The next day at work, the misery of my hangover was interrupted when Joe sent me a long, witty, intellectually stimulating e-mail, complete with references to popular culture, long words spelled properly (so hot), anecdotes about his life, and plenty of questions about mine. Wait ... what did he look like again?
The e-mails continued, getting more and more opus-like. He responded quickly -- my number-one turn-on. Enough with that "hard-to-get" crap.Within a few days, he began sending me funny, random text messages along with the novella-esque e-mails:
I just passed the subway stop I walked you to the night we met. Good thing you didn't incapacitate me by stepping on my foot. I want to see you dance like Elaine.
What's your favorite kind of cupcake?
I just saw a man wearing a horse costume on Columbus. Ah ... New York.
He even played along when a week later I told him that I was putting a ban on our e-mail communication because I wasn't getting any work done. In response, he sent a handwritten letter to my office via courier asking me out for Saturday night. I was so overcome that I think I might have peed my pants. It was like this guy could read my mind. Finally, I would get to see him in person again!
That Saturday night I walked into the fancy seafood restaurant ready to pick up our witty repartee right where it left off. As soon as we sat down across from each other, I felt my stomach drop. Something was very, very wrong. He was attractive enough, but I wasn't attracted to him. Why? We had nothing to say to each other. I mean ... nothing. How could this have happened?
What Joe and I had was something I like to call "E(mail)Chemistry" or "EChem" -- really hot technological chemistry. When you've got great EChem with someone, it can often be indicative of real chemistry, but sometimes, sadly, it is not. Why? My theory: E-mails, texts, Gchat, etc. all allow a person to develop what I've dubbed an "EPersona," i.e., their technological way of being.
The tricky thing is that an EPersona may or may not have anything to do with a person's authentic self. The safe distance that technology creates allows people the opportunity to represent their best, most wonderful, sometimes even fantasy self. When you can be calculated, deliberate and thoughtful about every word, you can feel brave enough, safe enough, in control enough to do, say and be things that you could never do, say or be face-to-face.
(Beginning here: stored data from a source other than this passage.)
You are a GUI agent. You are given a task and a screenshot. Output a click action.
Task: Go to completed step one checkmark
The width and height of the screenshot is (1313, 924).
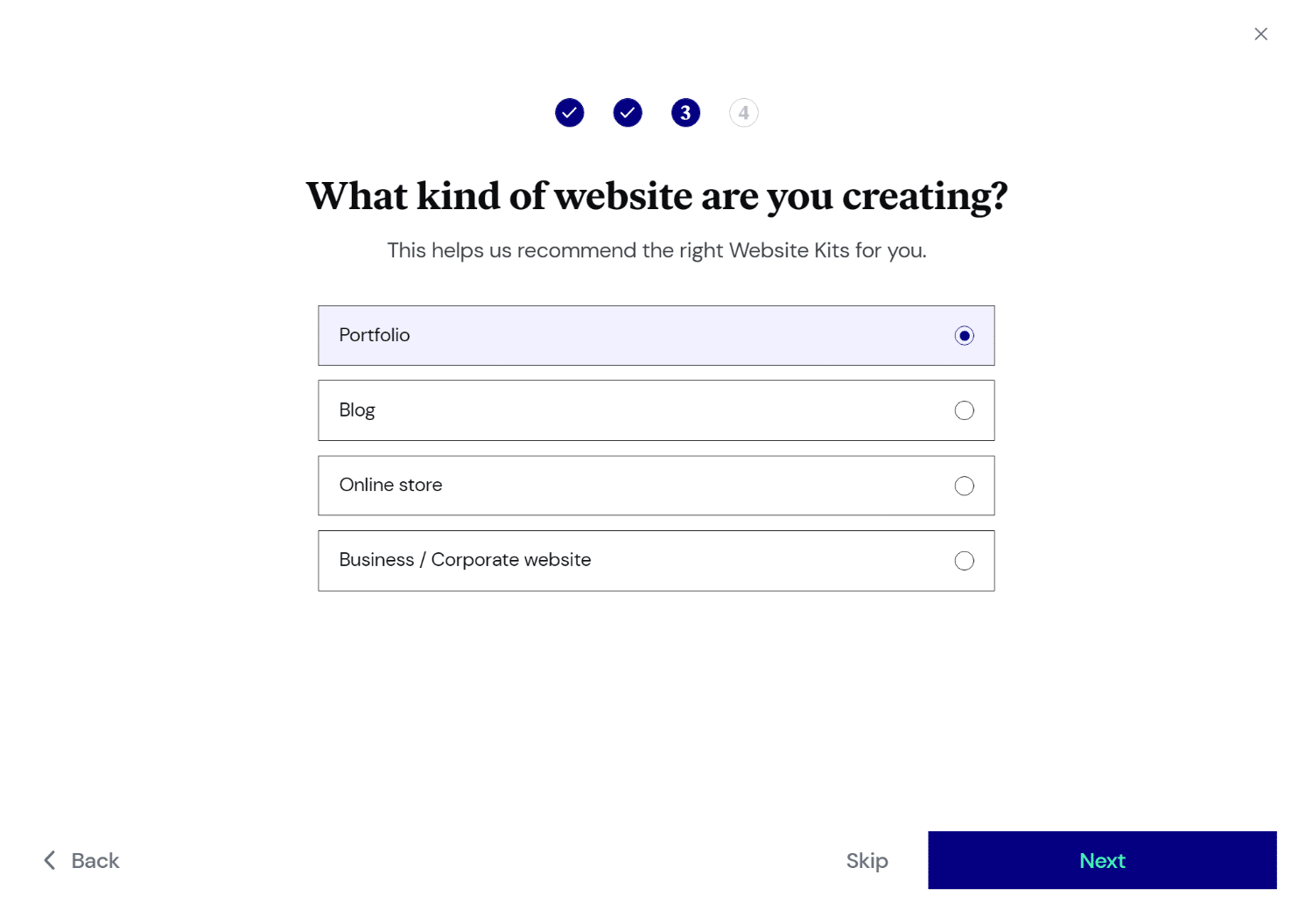point(569,113)
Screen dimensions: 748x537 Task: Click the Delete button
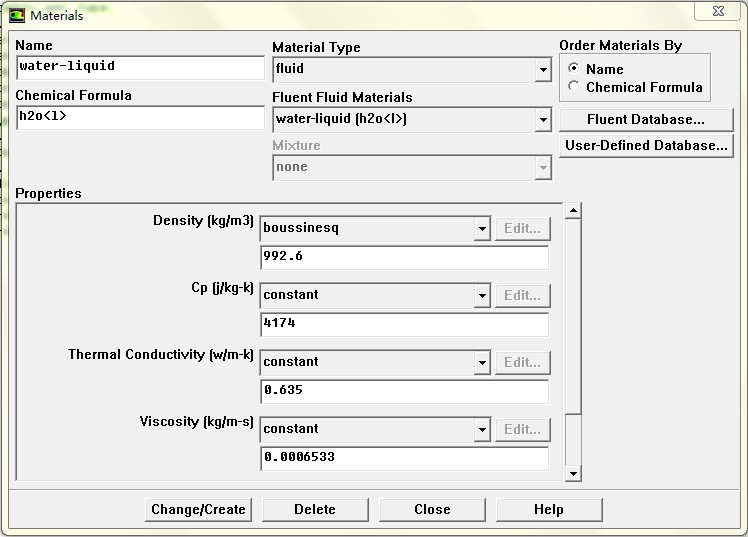pos(314,509)
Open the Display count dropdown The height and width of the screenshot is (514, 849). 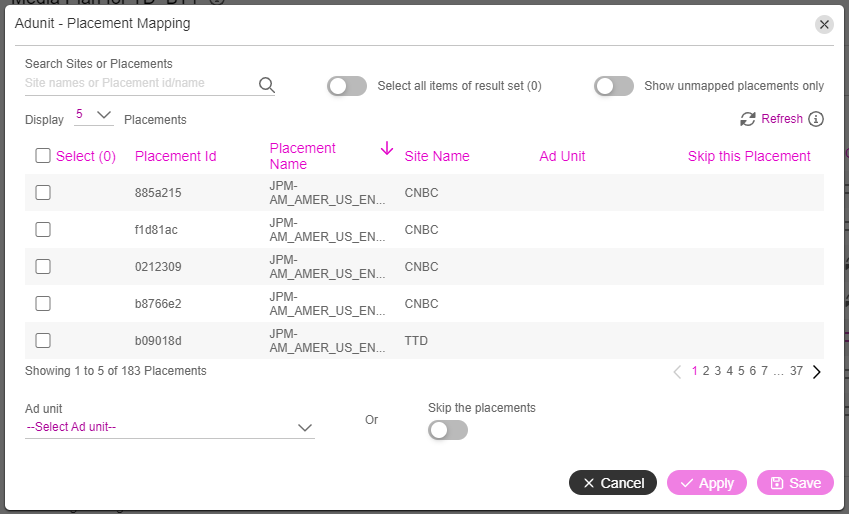pos(94,115)
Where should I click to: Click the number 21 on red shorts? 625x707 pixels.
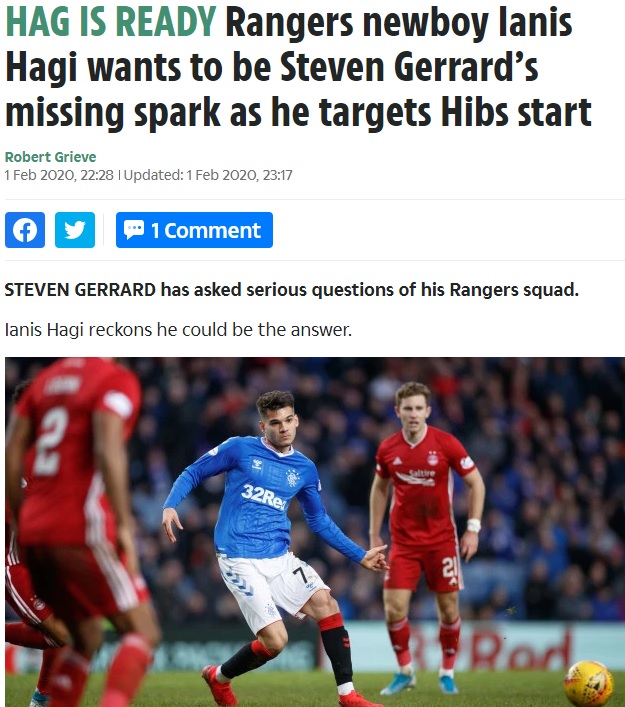(450, 567)
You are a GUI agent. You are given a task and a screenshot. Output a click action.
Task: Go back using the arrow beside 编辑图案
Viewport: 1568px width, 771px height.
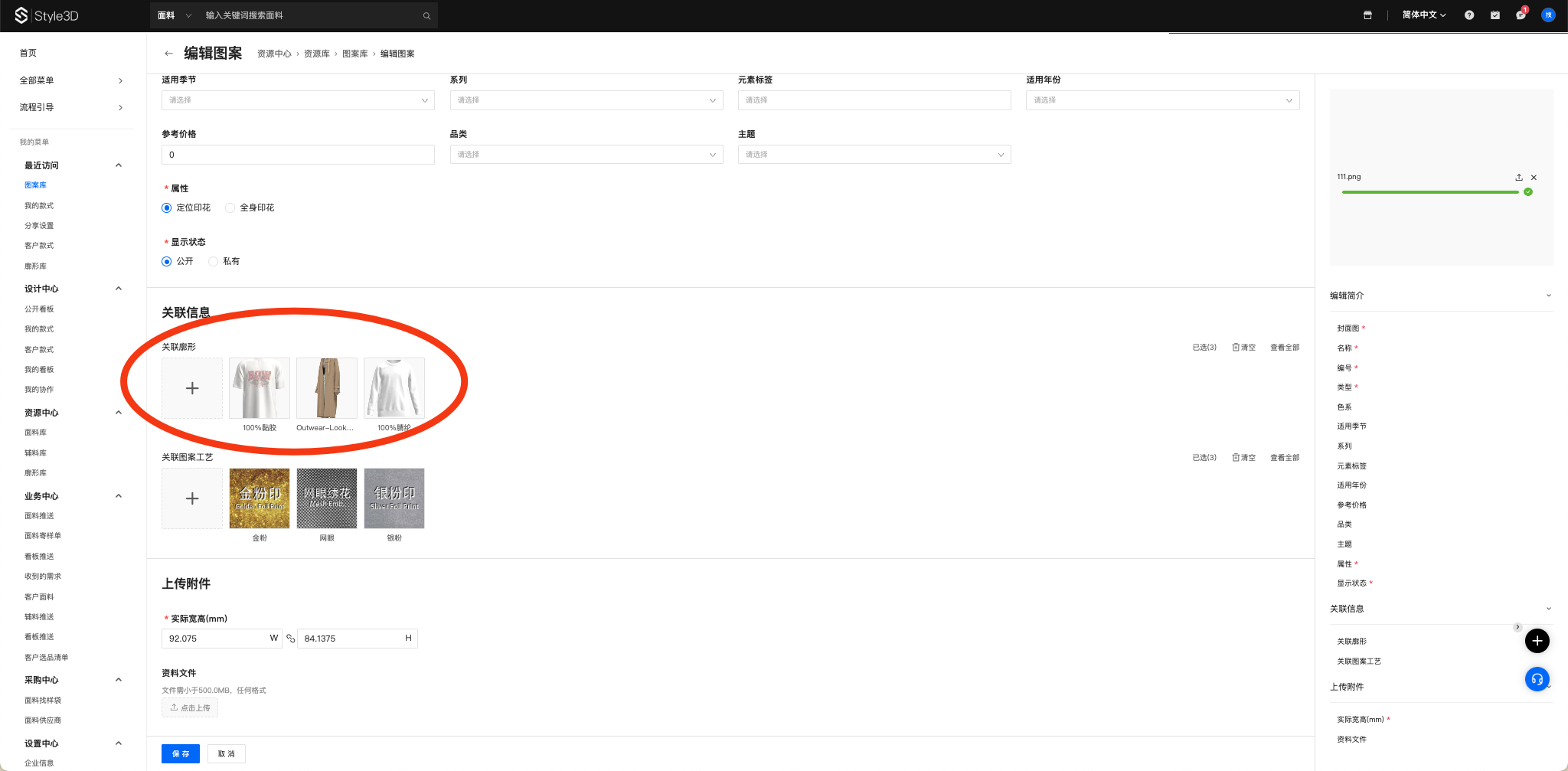coord(168,54)
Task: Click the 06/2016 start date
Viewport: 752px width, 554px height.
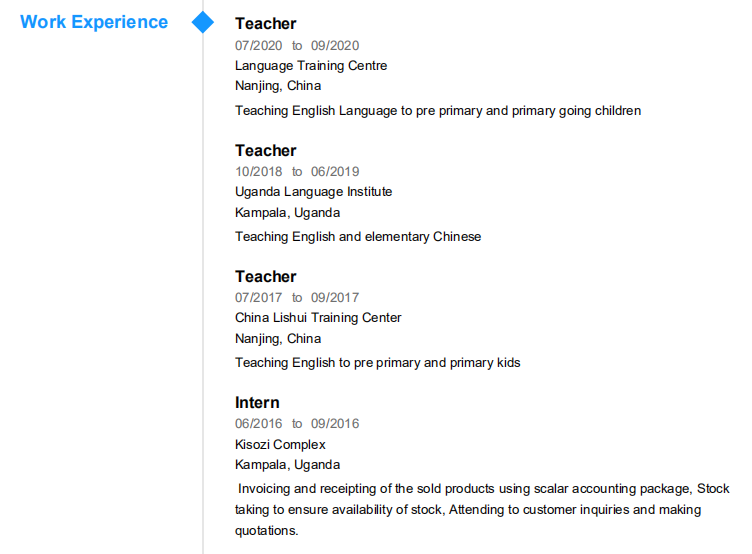Action: click(x=258, y=423)
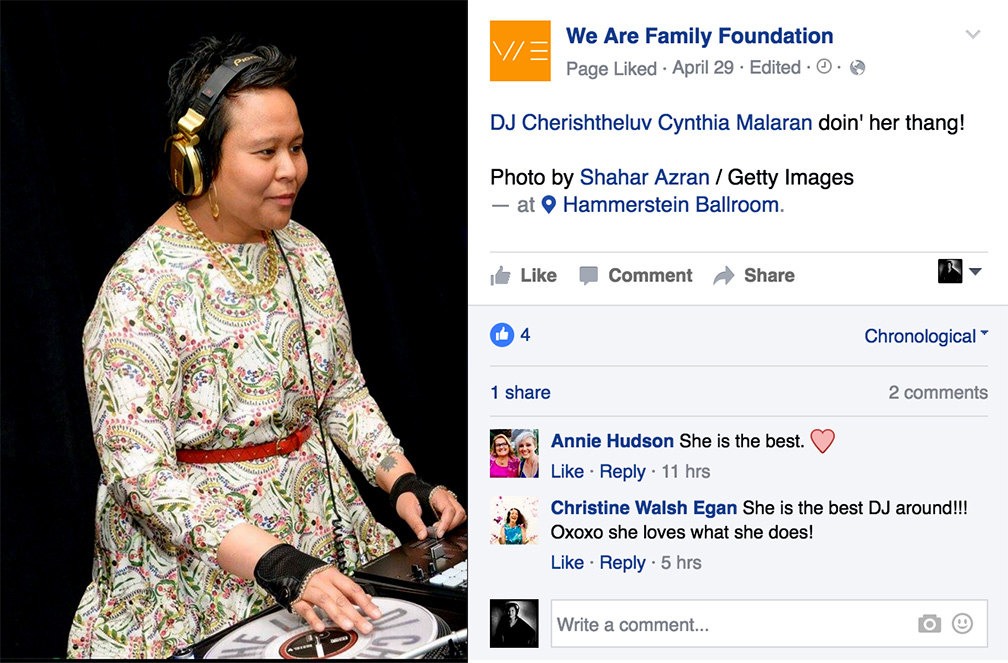Like Christine Walsh Egan's comment
The height and width of the screenshot is (663, 1008).
pyautogui.click(x=567, y=563)
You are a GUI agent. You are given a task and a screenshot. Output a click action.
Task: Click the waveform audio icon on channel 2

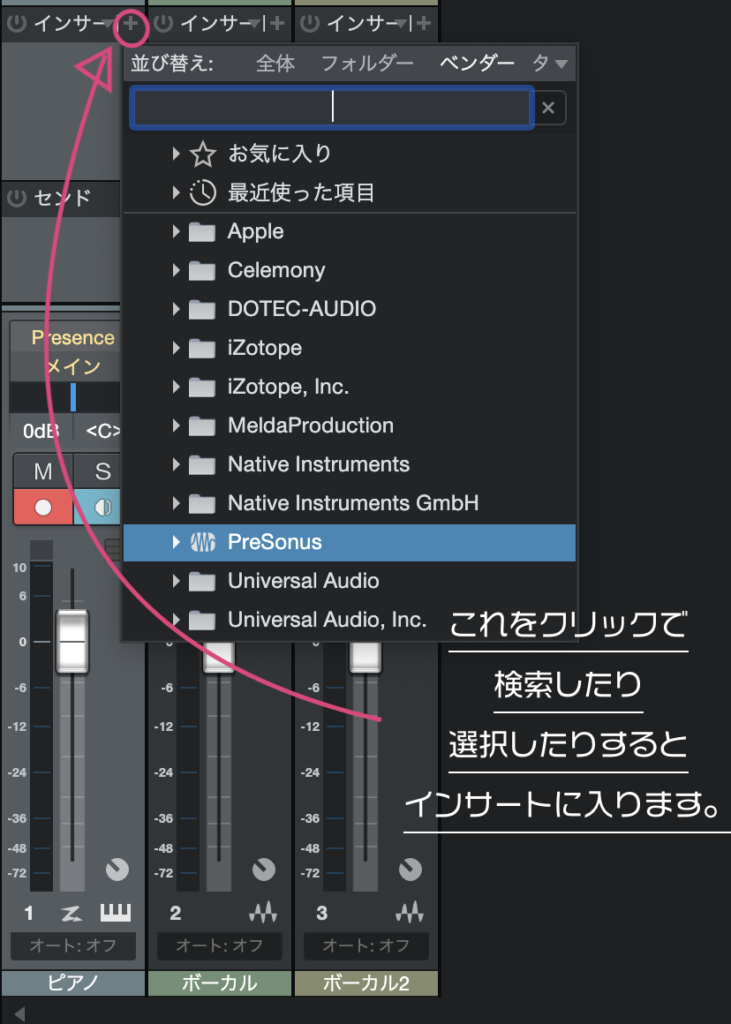coord(263,912)
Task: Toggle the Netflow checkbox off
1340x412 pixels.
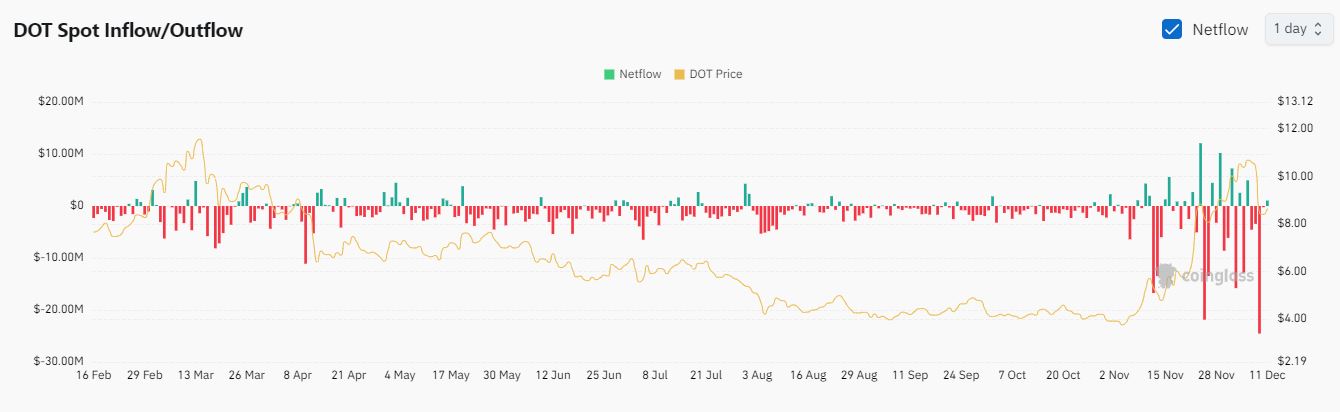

But the catch is that is the only person you can fall in love with is a real, authentic person -- in person -- not a freaking avatar. And falling in love is about vulnerability, imperfection, and spontaneity.
What I learned from Joe and others like him (sadly, there have been too many) is that amazing EChem is just not enough. Getting to know someone's EPersona is not sufficient. No e-mail (no matter the length) or text message (no matter the wit) can replace that odd, quirky, unpredictable genius that is real/live chemistry between real/live people. That strange electric moment when someone kisses you for the first time and you feel an army of hummingbirds in the pit of your stomach.
A few weeks after the Joe incident, I got set up on a blind date with Adam. We exchanged e-mails before we ever met in person. He didn't respond very quickly, there were no long words in his email.
He misspelled many of the simple words, his grammar was iffy, he didn't catch my reference to "The Fountainhead," and he didn't send me a text message to confirm our date. In fact, I was pretty sure we had nothing in common based on our dull EChem.But halfway through dinner when he grabbed my hand, I felt an undeniable jolt of energy bolt up my arm and I knew in my gut that it was right.